Re: [DISCUSS] PIP-264: Enhanced OTel-based metric system

Asaf Mesika Wed, 10 May 2023 01:01:04 -0700

On Tue, May 9, 2023 at 11:29 PM Dave Fisher <w...@apache.org> wrote:


>
>
> > On May 8, 2023, at 2:49 AM, Asaf Mesika <asaf.mes...@gmail.com> wrote:
> >
> > Your feedback made me realized I need to add "TL;DR" section, which I
> just
> > added.
> >
> > I'm quoting it here. It gives a brief summary of the proposal, which
> > requires up to 5 min of read time, helping you get a high level picture
> > before you dive into the background/motivation/solution.
> >
> > ----------------------
> > TL;DR
> >
> > Working with Metrics today as a user or a developer is hard and has many
> > severe issues.
> >
> > From the user perspective:
> >
> >   - One of Pulsar strongest feature is "cheap" topics so you can easily
> >   have 10k - 100k topics per broker. Once you do that, you quickly learn
> that
> >   the amount of metrics you export via "/metrics" (Prometheus style
> endpoint)
> >   becomes really big. The cost to store them becomes too high, queries
> >   time-out or even "/metrics" endpoint it self times out.
> >   The only option Pulsar gives you today is all-or-nothing filtering and
> >   very crude aggregation. You switch metrics from topic aggregation
> level to
> >   namespace aggregation level. Also you can turn off producer and
> consumer
> >   level metrics. You end up doing it all leaving you "blind", looking at
> the
> >   metrics from a namespace level which is too high level. You end up
> >   conjuring all kinds of scripts on top of topic stats endpoint to glue
> some
> >   aggregated metrics view for the topics you need.
> >   - Summaries (metric type giving you quantiles like p95) which are used
> >   in Pulsar, can't be aggregated across topics / brokers due its inherent
> >   design.
> >   - Plugin authors spend too much time on defining and exposing metrics
> to
> >   Pulsar since the only interface Pulsar offers is writing your metrics
> by
> >   your self as UTF-8 bytes in Prometheus Text Format to byte stream
> interface
> >   given to you.
> >   - Pulsar histograms are exported in a way that is not conformant with
> >   Prometheus, which means you can't get the p95 quantile on such
> histograms,
> >   making them very hard to use in day to day life.
>
> What version of DataSketches is used to produce the histogram? Is is still
> an old Yahoo one, or are we using an updated one from Apache DataSketches?
>
> Seems like this is a single PR/small PIP for 3.1?
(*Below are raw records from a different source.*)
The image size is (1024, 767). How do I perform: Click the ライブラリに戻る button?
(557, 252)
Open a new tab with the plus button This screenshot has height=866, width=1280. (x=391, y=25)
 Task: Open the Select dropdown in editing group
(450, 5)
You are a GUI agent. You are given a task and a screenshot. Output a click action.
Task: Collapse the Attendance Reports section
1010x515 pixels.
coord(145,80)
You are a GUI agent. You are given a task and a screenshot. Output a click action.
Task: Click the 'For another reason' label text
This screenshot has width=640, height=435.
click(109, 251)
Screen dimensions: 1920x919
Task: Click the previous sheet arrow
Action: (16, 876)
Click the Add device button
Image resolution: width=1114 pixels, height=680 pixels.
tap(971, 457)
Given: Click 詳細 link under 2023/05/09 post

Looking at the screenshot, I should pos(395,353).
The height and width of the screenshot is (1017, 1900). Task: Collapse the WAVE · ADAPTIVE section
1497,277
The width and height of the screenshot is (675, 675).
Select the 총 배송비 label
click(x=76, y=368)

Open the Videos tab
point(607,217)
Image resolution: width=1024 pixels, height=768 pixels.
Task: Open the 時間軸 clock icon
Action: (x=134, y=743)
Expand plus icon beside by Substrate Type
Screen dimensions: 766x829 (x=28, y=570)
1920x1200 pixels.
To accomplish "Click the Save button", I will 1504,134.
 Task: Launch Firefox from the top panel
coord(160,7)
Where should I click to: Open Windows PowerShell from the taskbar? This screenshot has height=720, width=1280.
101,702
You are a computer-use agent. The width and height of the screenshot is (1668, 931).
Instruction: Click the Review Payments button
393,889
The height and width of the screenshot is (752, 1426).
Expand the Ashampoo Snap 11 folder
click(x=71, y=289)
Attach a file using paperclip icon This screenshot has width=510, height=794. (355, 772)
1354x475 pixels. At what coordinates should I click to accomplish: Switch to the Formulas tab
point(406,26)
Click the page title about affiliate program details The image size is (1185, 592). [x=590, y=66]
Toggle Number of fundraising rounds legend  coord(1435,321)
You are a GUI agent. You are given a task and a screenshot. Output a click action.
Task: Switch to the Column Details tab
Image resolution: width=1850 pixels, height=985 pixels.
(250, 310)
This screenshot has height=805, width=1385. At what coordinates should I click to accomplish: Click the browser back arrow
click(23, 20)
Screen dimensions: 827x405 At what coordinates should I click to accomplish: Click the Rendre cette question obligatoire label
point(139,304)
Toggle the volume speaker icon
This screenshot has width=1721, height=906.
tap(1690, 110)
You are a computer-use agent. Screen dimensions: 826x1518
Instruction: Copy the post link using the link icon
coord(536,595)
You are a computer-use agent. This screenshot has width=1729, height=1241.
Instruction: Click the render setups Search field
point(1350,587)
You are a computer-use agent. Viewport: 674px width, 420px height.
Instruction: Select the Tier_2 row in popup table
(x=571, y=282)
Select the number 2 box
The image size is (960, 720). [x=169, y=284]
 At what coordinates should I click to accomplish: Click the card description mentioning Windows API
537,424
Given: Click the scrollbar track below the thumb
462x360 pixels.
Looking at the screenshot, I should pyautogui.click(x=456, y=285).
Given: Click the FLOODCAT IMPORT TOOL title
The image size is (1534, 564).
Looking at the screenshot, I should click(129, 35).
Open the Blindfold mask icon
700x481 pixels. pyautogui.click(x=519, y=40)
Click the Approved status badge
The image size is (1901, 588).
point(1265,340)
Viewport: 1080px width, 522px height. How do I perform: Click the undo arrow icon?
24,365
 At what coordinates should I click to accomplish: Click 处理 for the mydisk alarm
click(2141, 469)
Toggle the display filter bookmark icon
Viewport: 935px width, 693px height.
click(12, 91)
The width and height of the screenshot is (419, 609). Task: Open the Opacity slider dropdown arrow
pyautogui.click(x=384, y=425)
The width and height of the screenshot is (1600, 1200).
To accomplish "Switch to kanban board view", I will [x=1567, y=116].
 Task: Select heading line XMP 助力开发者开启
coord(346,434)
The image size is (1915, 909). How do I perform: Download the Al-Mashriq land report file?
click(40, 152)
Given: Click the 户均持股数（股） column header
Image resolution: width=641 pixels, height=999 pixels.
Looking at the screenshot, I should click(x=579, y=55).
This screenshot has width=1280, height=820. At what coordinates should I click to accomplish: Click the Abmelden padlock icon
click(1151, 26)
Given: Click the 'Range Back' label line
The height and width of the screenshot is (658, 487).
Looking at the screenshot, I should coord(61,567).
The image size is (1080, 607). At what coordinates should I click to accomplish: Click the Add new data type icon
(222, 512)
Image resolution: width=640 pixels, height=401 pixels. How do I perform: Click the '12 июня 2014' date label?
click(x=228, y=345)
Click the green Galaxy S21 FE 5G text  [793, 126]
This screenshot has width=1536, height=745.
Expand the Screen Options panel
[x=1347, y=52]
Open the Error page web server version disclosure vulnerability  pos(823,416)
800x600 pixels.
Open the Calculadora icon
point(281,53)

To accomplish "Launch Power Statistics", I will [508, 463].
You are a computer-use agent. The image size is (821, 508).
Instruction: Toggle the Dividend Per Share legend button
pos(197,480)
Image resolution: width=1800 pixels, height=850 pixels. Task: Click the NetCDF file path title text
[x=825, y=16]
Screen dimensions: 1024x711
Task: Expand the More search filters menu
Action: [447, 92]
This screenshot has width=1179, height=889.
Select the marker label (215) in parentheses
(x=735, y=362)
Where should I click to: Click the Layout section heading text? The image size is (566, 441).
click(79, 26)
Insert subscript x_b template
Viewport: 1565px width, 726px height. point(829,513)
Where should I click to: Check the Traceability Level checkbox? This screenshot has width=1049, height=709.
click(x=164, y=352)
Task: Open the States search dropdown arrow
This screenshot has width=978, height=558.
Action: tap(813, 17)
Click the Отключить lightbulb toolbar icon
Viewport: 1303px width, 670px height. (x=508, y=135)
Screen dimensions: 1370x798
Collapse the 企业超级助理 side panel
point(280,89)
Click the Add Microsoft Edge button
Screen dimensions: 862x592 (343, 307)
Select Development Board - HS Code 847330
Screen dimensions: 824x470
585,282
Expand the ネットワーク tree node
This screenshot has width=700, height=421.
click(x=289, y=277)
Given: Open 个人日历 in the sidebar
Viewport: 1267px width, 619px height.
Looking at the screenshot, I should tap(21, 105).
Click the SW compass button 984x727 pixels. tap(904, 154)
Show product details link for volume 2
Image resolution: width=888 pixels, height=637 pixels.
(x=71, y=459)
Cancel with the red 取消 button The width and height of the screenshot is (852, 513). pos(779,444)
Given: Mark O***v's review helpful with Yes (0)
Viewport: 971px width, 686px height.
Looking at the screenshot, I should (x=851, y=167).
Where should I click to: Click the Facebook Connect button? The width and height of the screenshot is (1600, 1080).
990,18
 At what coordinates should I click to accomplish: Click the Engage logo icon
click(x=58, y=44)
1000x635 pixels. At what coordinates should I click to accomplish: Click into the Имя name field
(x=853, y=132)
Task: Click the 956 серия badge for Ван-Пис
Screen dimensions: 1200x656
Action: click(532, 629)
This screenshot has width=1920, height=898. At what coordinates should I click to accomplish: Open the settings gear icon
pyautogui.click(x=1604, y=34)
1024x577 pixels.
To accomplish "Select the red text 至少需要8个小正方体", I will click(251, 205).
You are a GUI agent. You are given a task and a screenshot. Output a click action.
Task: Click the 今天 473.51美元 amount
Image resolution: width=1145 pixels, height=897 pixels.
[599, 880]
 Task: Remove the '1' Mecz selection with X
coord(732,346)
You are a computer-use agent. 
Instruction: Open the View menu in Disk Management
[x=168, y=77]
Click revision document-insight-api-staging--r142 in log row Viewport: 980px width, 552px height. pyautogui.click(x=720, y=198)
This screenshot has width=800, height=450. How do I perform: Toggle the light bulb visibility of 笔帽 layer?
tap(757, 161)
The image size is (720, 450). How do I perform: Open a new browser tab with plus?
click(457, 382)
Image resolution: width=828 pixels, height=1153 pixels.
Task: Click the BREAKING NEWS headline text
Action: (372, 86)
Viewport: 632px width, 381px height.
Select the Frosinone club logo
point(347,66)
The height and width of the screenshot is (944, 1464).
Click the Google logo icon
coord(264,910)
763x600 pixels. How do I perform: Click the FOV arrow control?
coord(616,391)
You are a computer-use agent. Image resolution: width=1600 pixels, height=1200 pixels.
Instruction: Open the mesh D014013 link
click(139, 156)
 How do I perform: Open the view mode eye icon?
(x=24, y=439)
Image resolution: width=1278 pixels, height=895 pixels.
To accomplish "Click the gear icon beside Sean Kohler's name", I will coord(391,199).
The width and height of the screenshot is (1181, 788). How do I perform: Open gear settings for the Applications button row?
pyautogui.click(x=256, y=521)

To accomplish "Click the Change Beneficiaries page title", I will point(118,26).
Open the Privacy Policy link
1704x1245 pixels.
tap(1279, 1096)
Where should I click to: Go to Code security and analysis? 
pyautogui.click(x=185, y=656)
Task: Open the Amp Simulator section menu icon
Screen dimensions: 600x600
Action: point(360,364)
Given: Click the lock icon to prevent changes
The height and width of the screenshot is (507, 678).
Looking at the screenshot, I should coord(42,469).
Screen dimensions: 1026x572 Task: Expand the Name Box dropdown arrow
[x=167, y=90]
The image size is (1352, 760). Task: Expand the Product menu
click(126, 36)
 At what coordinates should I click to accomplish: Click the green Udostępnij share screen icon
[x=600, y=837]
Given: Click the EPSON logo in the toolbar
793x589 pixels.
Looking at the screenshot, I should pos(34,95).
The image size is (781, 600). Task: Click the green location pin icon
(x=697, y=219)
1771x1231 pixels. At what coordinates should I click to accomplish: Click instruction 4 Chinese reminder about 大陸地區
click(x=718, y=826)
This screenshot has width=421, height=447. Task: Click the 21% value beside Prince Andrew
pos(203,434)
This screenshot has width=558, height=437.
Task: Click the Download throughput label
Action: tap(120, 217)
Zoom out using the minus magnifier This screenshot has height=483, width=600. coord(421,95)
Histograms are a list of buckets, each is a counter.
Summary is a collection of values collected over a time window, which at
the end you get a calculation of the quantiles of those values: p95, p50,
and those are exported from Pulsar.

Pulsar histogram do not use Data Sketches. They are just counters.
They are not adhere to Prometheus since:
a. The counter is expected to be cumulative, but Pulsar resets each bucket
counter to 0 every 1 min
b. The bucket upper range is expected to be written as an attribute "le"
but today it is encoded in the name of the metric itself.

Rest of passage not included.